彼はその発掘に情熱を傾け、転勤も断ってその地で発掘を続けていた。

多くの論文も書いたが、地方教師の彼の意見には誰も注目しなかった。

家族もあきれ、彼の味方は次男の忠昭だけだった。

そして彼は失意の中で62歳で死んでいった。

バブルの時代、その地に工業団地ができることになった。

その地の遺跡調査の責任者となったのが、県の文化課に勤めていた息子・忠昭であった。

やがて、その地に巨大遺跡が発掘され、日本有数の弥生遺跡であることが判明した。

だが、その時すでに開発のためにブルトーザ-が入ろうとしていた。

息子は父の夢をつなぎたかった。

執念で工事の現場監督に工事を遅らせてもらい、専門家を呼んでその遺跡の価値を認めさせた。

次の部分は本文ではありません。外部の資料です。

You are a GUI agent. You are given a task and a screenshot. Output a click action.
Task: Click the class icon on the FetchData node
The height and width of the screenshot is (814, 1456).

しかし、工事推進派の意見が強く、遺跡の撤去がおこなわれようとしていた。

その時、知事が「発掘の結果を待とう」と言った。

そして日本の歴史を変える「世紀の発見」がなされたのであった。

吉野ヶ里遺跡の発見のエピソードである。

親子の30年にわたる執念と情熱がこの遺跡を残したのであった。

人の心を動かすのは、言葉ではなく、情熱や執念だと思う。

七田忠志さんの47歳の時の顔が何度も出てきたが、僕がメガネをはずした時の顔と父の若かりし頃の顔をたして2で割ったようだと思った。

そして、父を思い出した。

父との共通の想い、それは「自分らしく生きること」、「情熱を持っていきる」ということ。